Court documents say Officer Thomas Schmidt held the dog down while a fellow officer Jeffery Bolger slit the animal's throat on Saturday. Schmidt has been suspended with pay during the investigation, Baltimore Police spokesman Jeremy Silbert said. Bolger faces felony animal cruelty charges.
Maryland law treated all crimes against animals as misdemeanors until 2002, when the first felony statute went into effect. Aggravated cruelty to animals carries a potential sentence of up to three years and involves deliberate intent to harm an animal.
Despite the law change, many animal abuse cases are still pursued as misdemeanors. That means such cases tend to stay in District Court, even if more serious charges could have been brought to Circuit Court, where most felonies are handled.
In Maryland, Cruelty or Neglect of an Animal is defined as: "overdrive or overload an animal; deprive an animal of necessary sustenance; cause or procure such actions; if an animal is in a person's charge or custody they may not inflict unnecessary suffering or pain on the animal or unnecessarily fail to provide the animal with nutritious food in sufficient quantity, necessary veterinary care, proper drink, air, space, shelter, or protection from the weather." This is a misdemeanor with a fine up to $1000 and/or imprisonment for up to 90 days.

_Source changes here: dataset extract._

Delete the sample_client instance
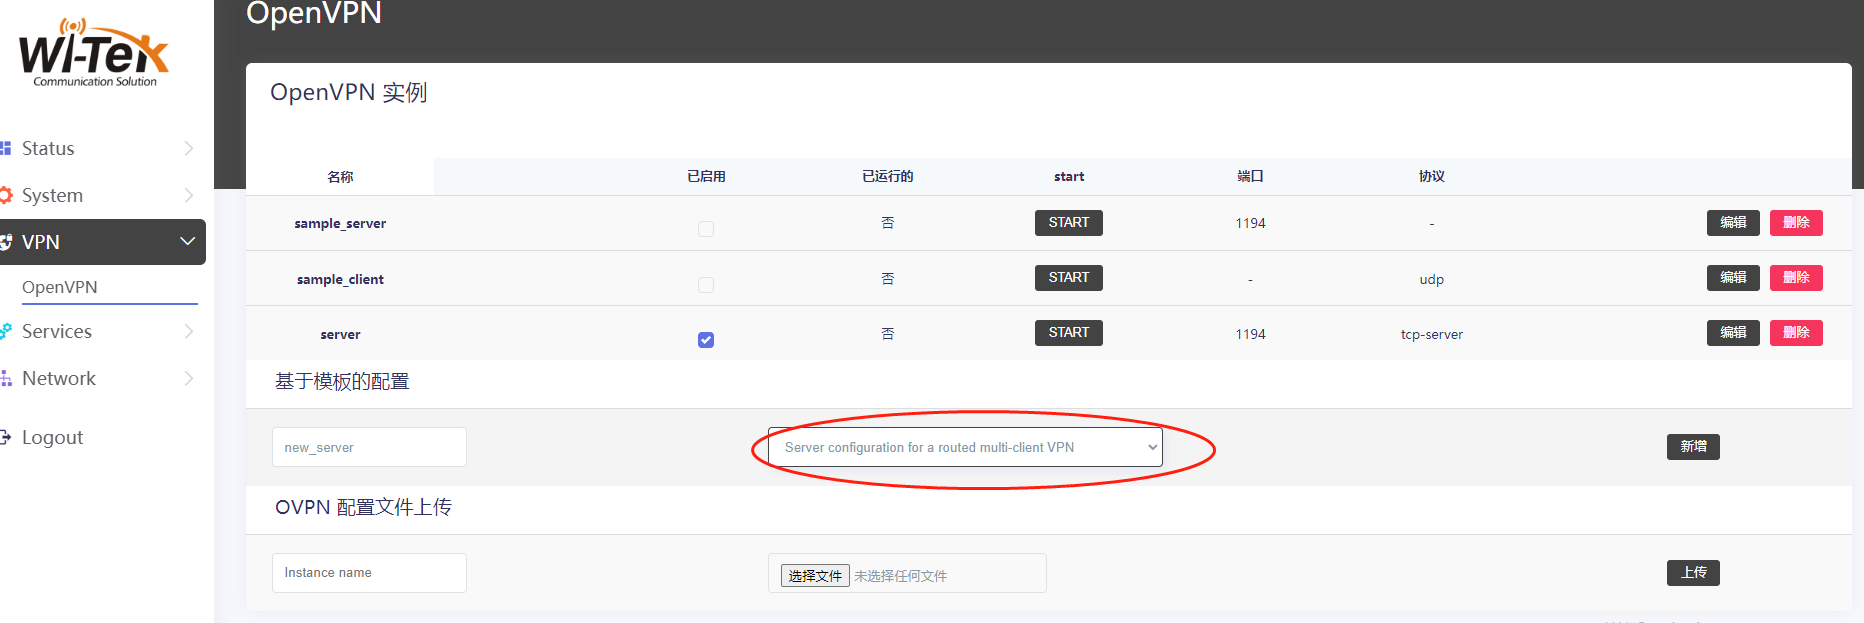1864x623 pixels. [1796, 278]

Aggravated Cruelty to Animals is defined as: "intentionally mutilate, torture, cruelly beat, or cruelly kill an animal; cause, procure, or authorize such action; or except in the case of self-defense, intentionally inflict bodily harm, permanent disability, or death on an animal owned or used by a law enforcement unit." This is a felony which carries a fine of up to $5000 and/or imprisonment up to 3 years. Exemptions are made for veterinary and husbandry practices, research; food processing, pest elimination, training, and hunting as long as the person uses the most humane method reasonably available; normal human activities in which pain to animals is incidental and unavoidable.